ぜひ、あなたもこの機会に、ローカル環境でAIモデルを動かす楽しさを体験してみてください。
まとめ
DeepSeek R1は、高性能と低価格を両立させた、まさに画期的なAIモデルです。Web版、アプリ版、API版と様々な方法で利用でき、誰でも手軽にその性能を体感できます。
特にAPIはOpenAIと互換性があり、既存のコードを少し変更するだけで、DeepSeek R1の恩恵を受けることができます。

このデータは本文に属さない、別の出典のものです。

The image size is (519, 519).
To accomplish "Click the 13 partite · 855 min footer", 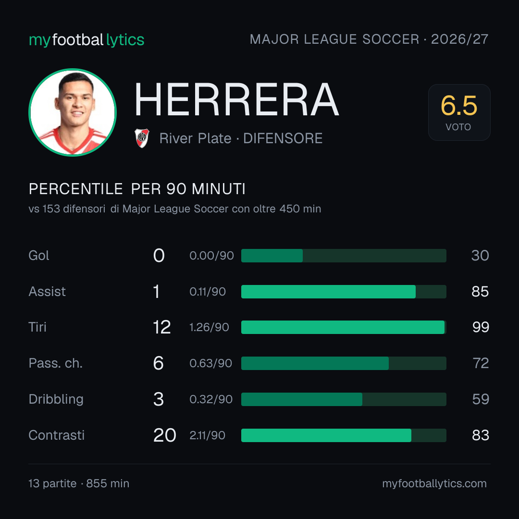I will (79, 483).

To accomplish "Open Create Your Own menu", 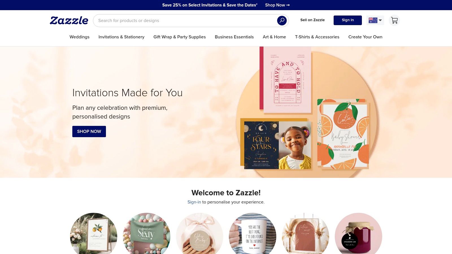I will point(365,37).
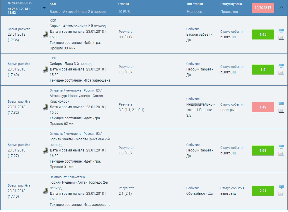Click monitor icon for Металлург Новокузнецк match

(281, 104)
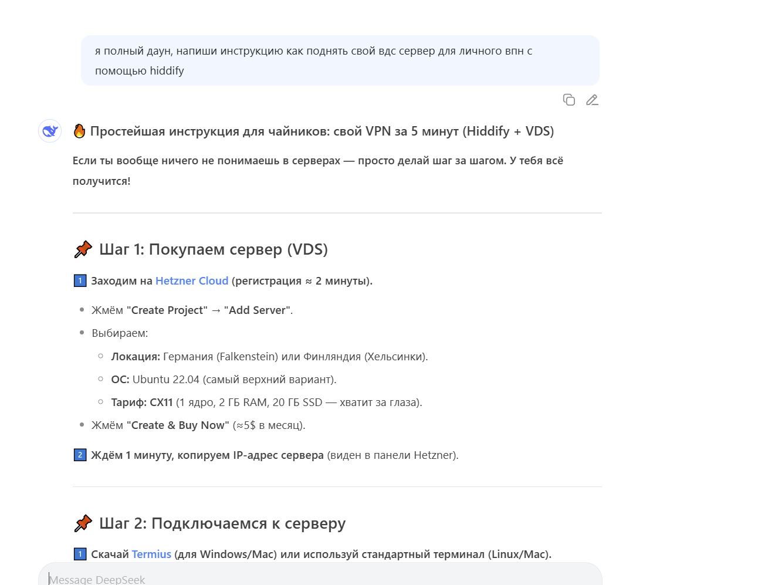This screenshot has height=585, width=758.
Task: Click the pushpin emoji beside Шаг 2 heading
Action: click(83, 523)
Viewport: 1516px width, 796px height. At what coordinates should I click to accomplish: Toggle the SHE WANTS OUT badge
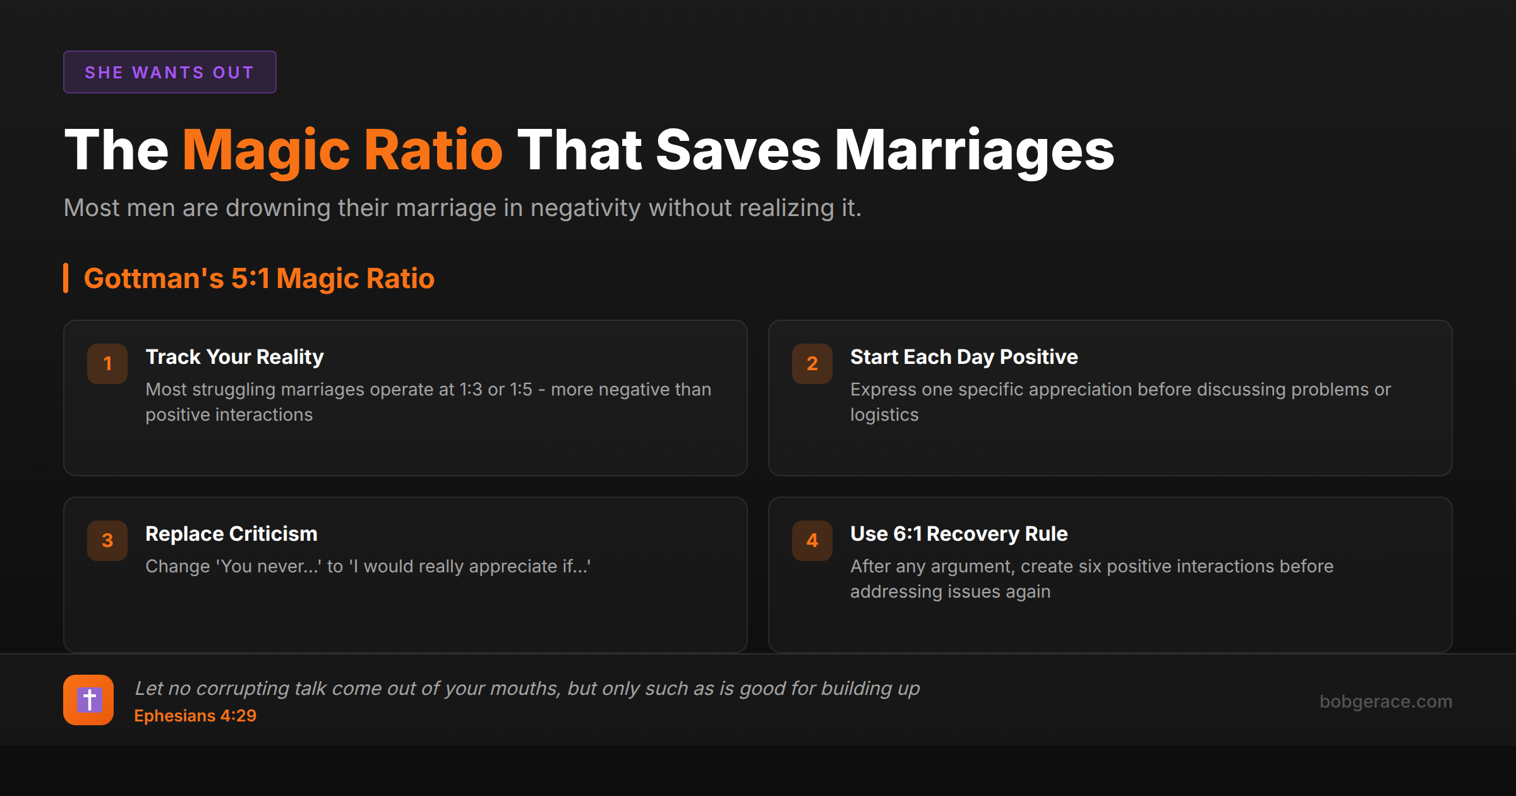[x=169, y=72]
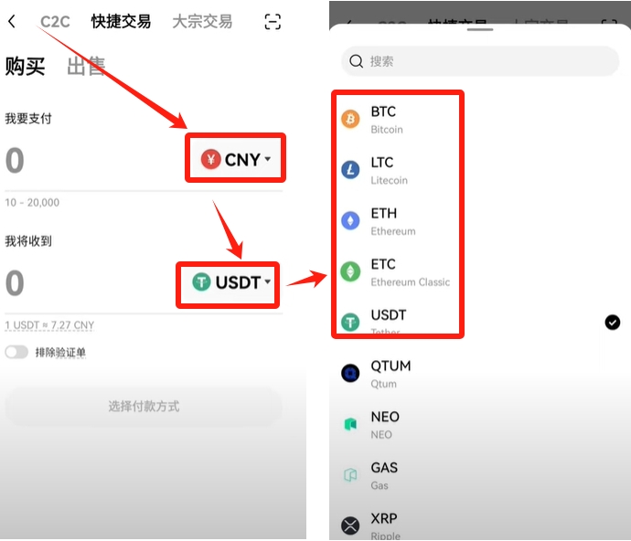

また、ローカルで動作するDistilled Modelsも公開されたことで、より多くの人々がDeepSeek R1の技術を利用できるようになりました。DeepSeek R1の登場は、AIの民主化を加速させるだけでなく、AI開発の新たな可能性を切り開く第一歩となるでしょう。
さあ、あなたもDeepSeek R1の驚異的な力を体験してみませんか?まずはWeb版から試してみることをお勧めします。